1. Grow and harvest cells with fluorescently labeled protein of interest (see Note 7). 2. Resuspend cell pellets in 500 μL ice-cold lysis buffer 3. 3. On ice, extrude the suspended cells through a 27 G needle 25 times, followed by a 31 G needle 10 times. 4. For efficient lysis, incubate cell lysates on ice for 30 min and vortex samples at regular intervals six times for 45 s each. 5. Dilute cell lysates with ice-cold 500 μL buffer A, followed by spinning the crude lysates at 1000
g for 6 min at 4  C and discard the supernatant (see Note 8). 6. Wash pellets twice by resuspension in 1 mL buffer A and spin at 1000
g for 6 min at 4  C. 7. Resuspend the pellets in 1 mL buffer A and pass the solution through a cell strainer snap cap round-bottom polystyrene 5 mL test tube.
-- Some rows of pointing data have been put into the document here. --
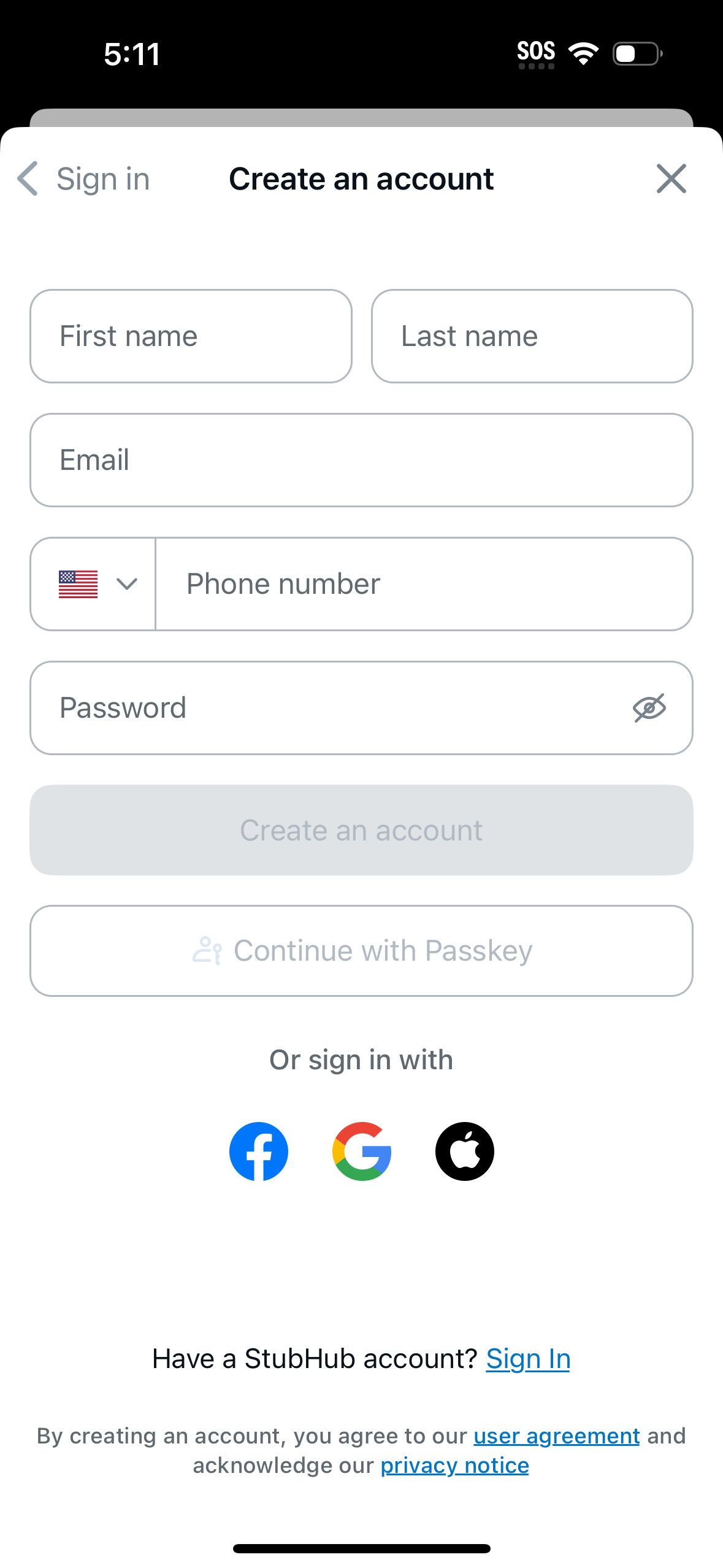Sign in with Apple icon
This screenshot has width=723, height=1568.
464,1151
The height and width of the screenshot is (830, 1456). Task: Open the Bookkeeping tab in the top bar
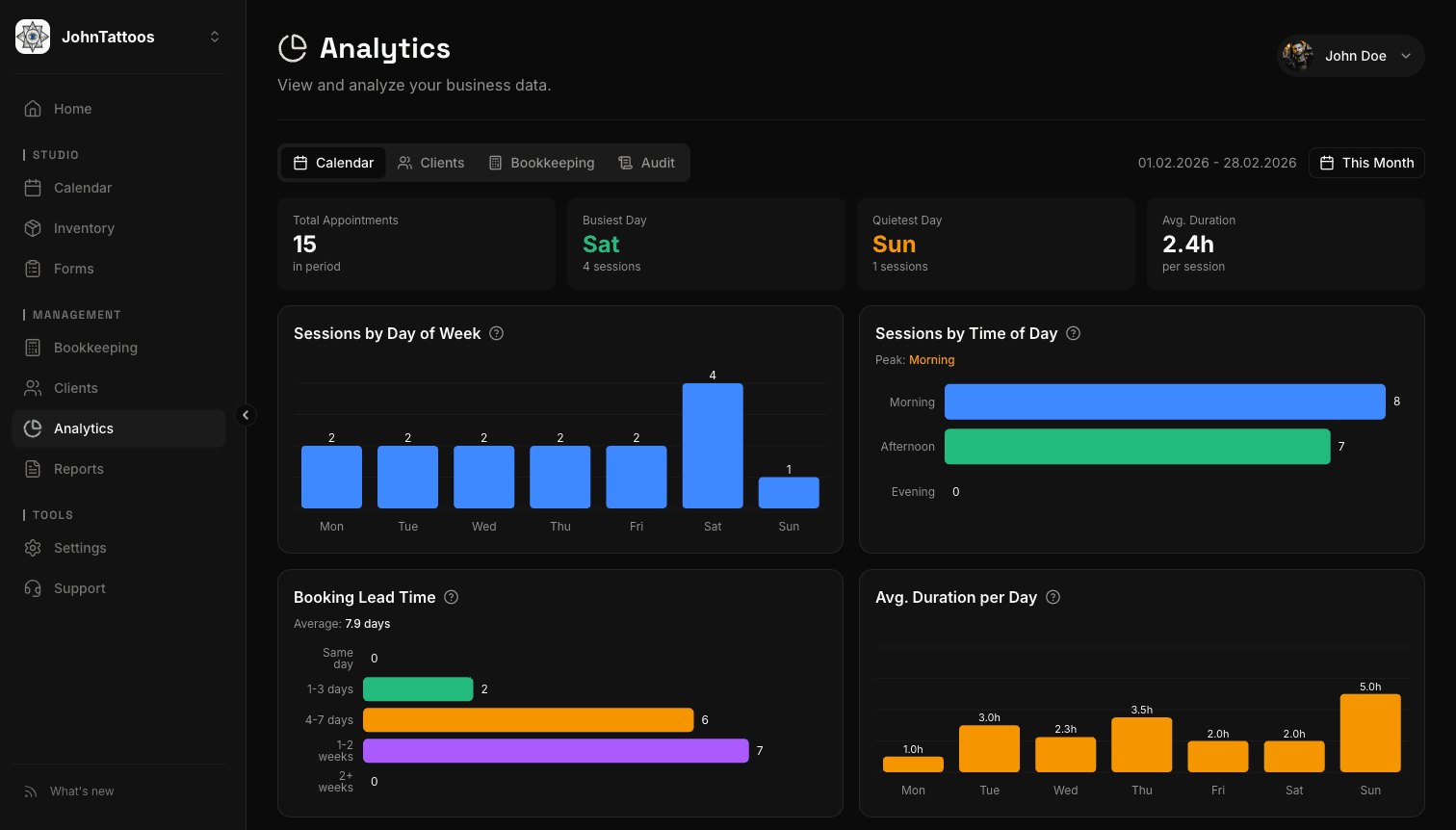[541, 163]
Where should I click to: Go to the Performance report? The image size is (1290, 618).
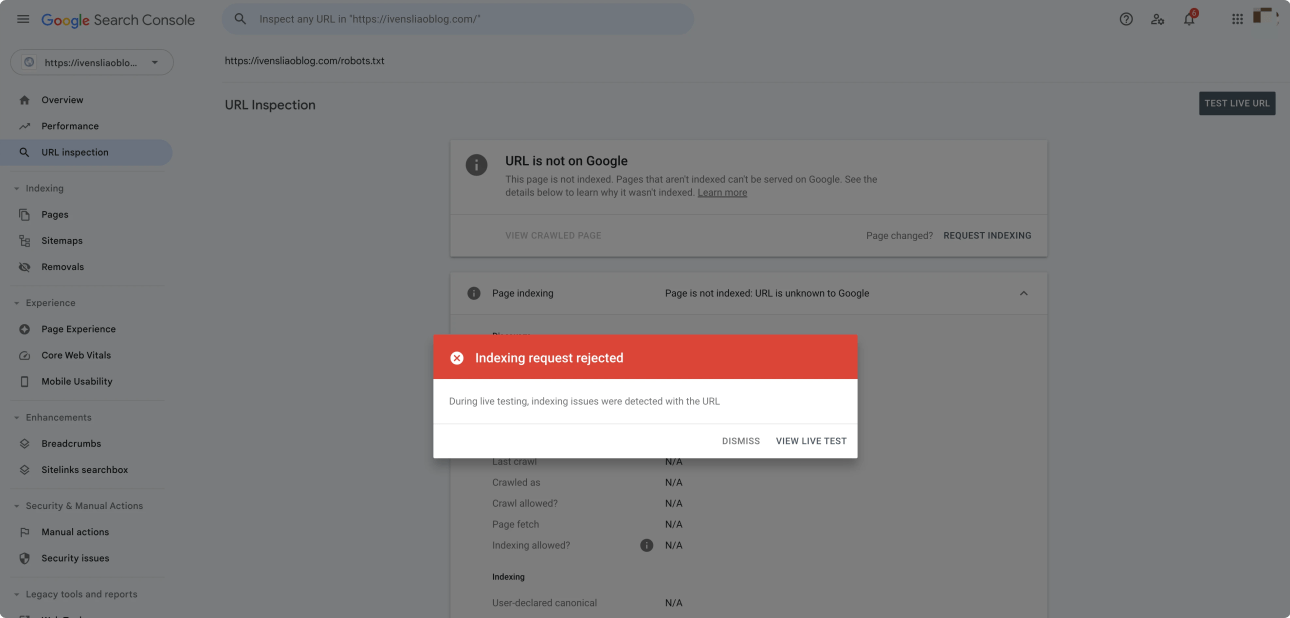[70, 126]
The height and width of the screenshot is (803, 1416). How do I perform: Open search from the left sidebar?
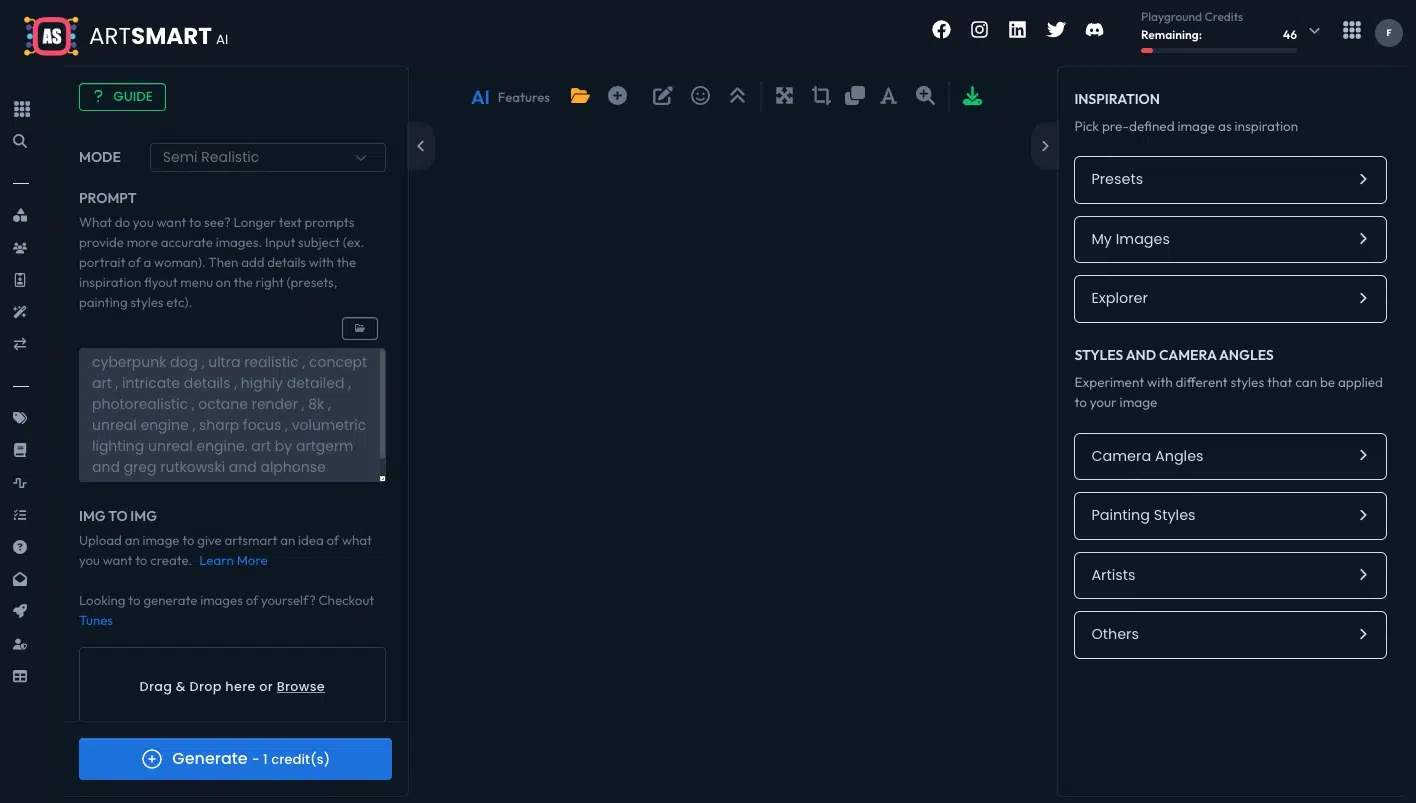click(20, 141)
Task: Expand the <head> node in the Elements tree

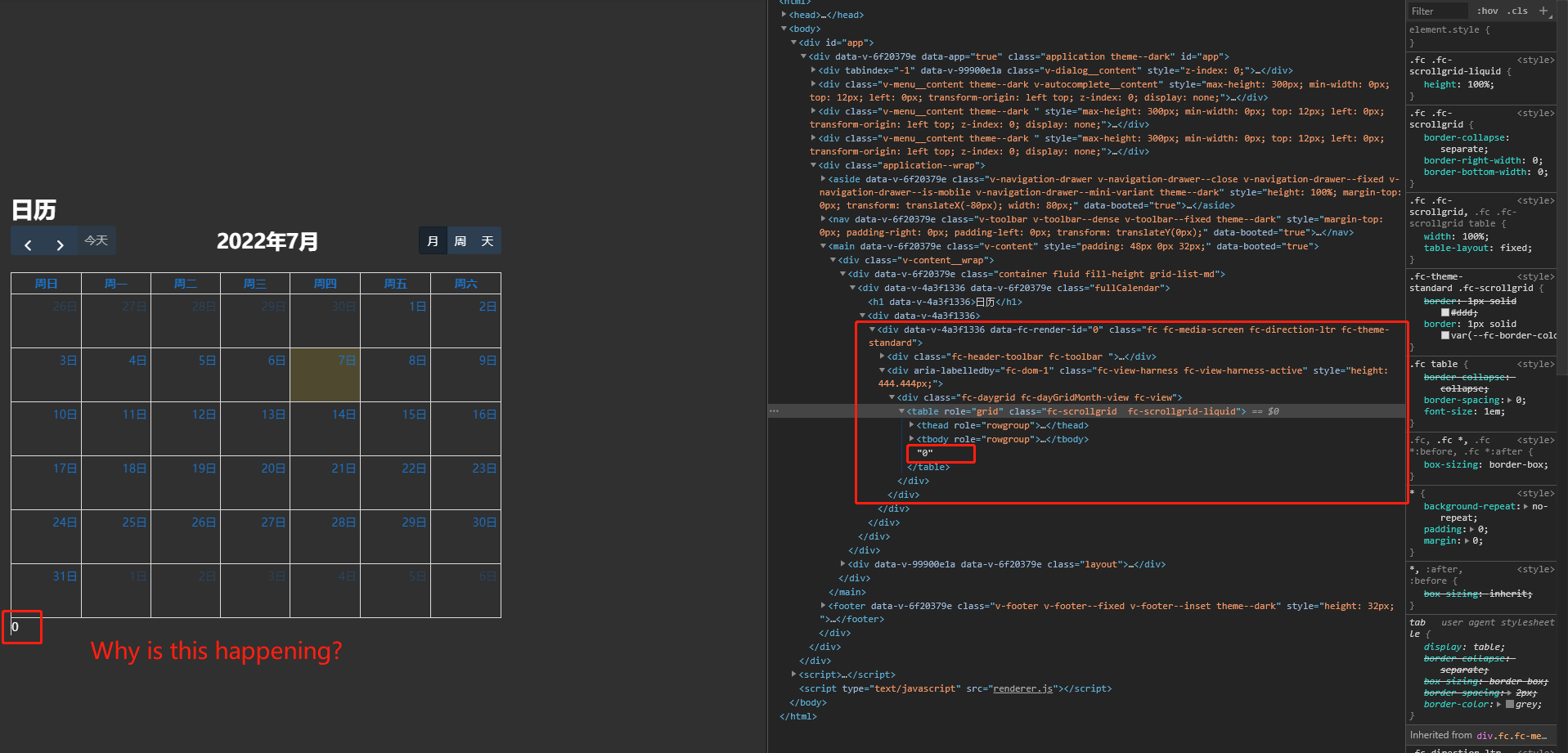Action: click(784, 14)
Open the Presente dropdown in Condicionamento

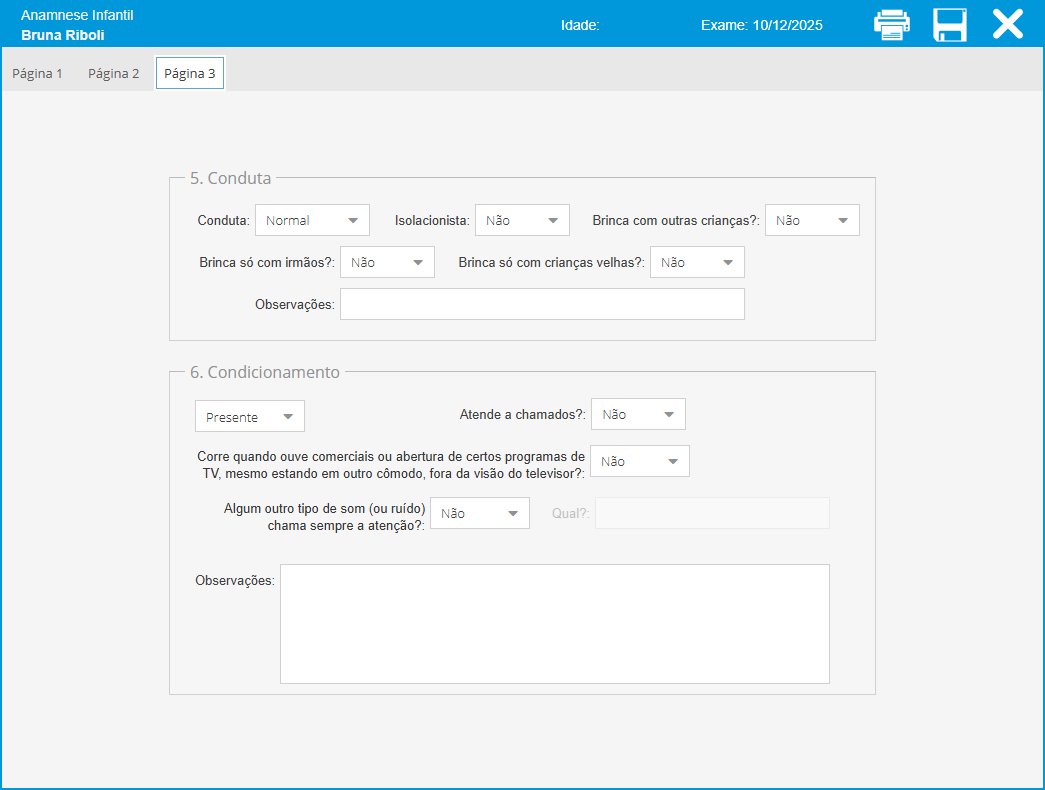click(250, 416)

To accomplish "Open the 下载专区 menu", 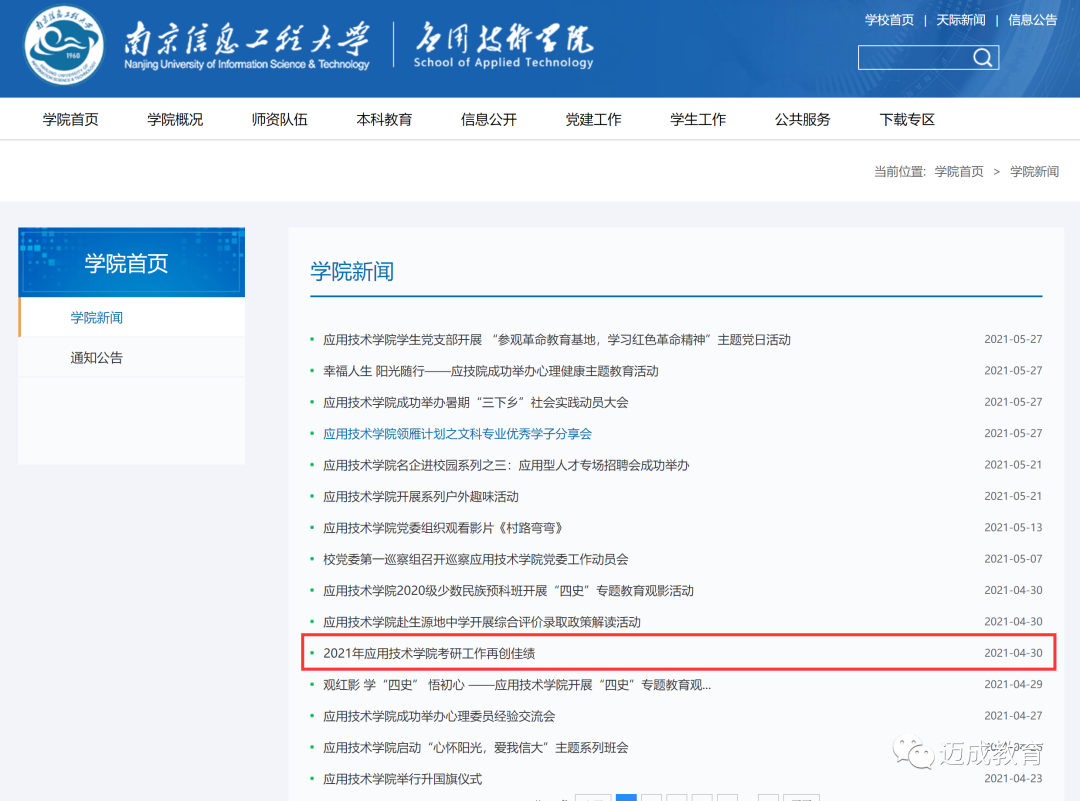I will (x=907, y=118).
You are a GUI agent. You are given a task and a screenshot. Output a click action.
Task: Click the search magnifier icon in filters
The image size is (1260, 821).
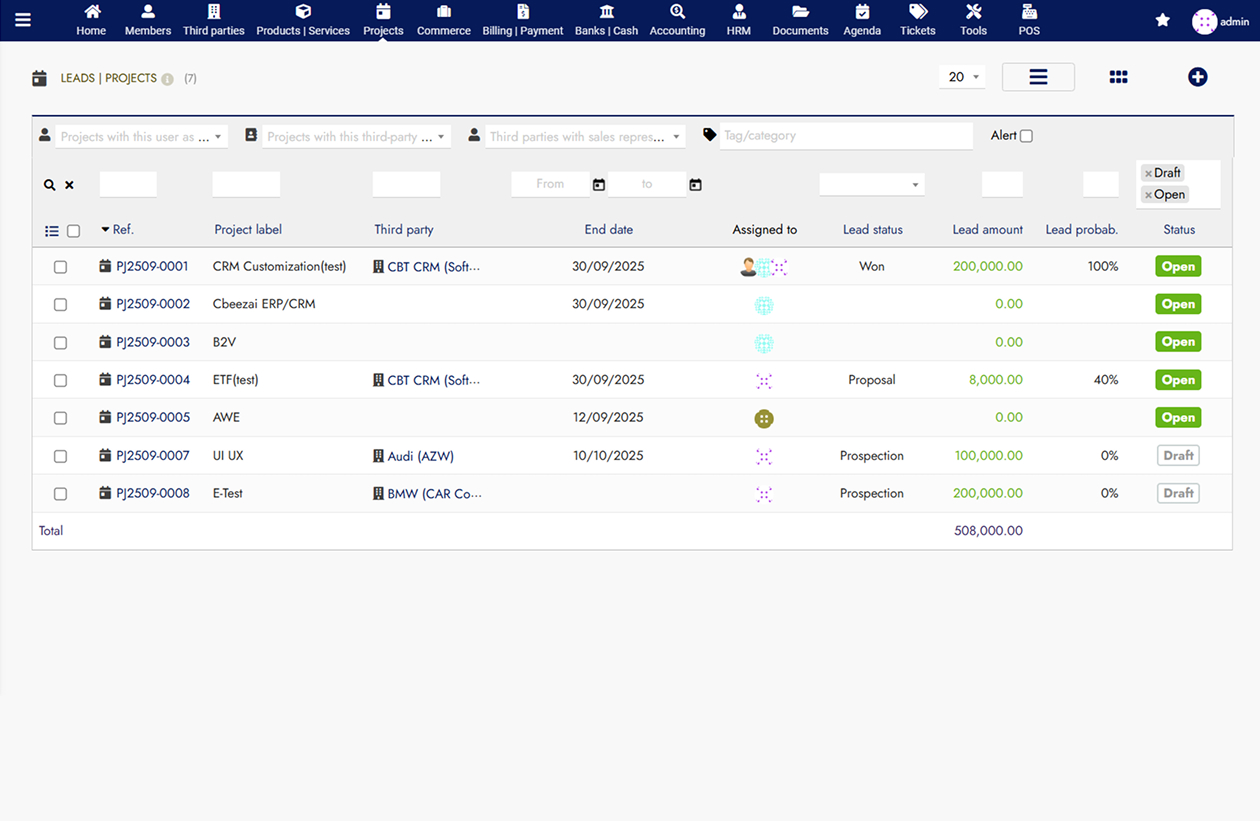tap(49, 185)
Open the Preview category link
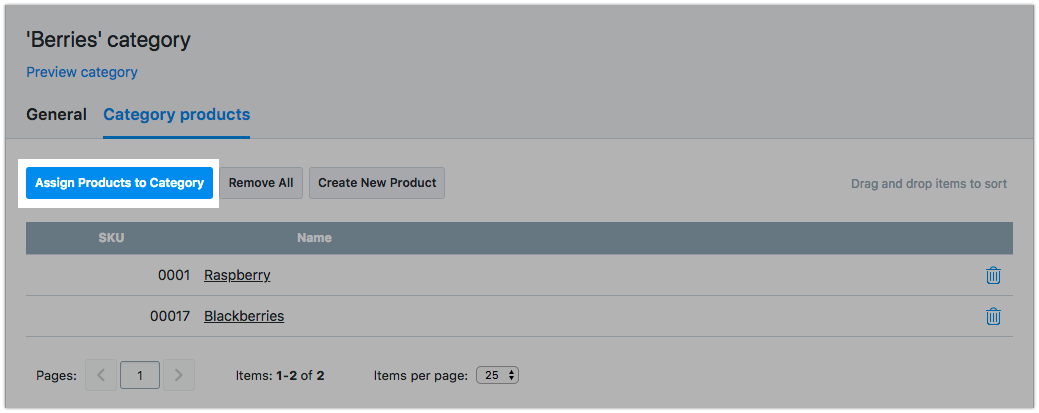 pyautogui.click(x=82, y=72)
This step is important to maintain a uniform single-aggregate suspension and prevent clogging of flow cytometer. Store the resuspended pellets on ice until sorting. 8. Vortex pellet suspensions for 45 s immediately prior to fluorescence-activated cell sorting (FACS). 9. Sort fluorescent particles using the appropriate excitation and emission filter set with PulSA by flow cytometry [12]. If using a BD FACS Aria III equipped with a 100 μm diameter nozzle at 20 psi, set sort rates to 500 events per second and collect one million aggregates per condition. These parameters will need to be optimized for other instruments. For detailed PulSA settings, please refer to [12].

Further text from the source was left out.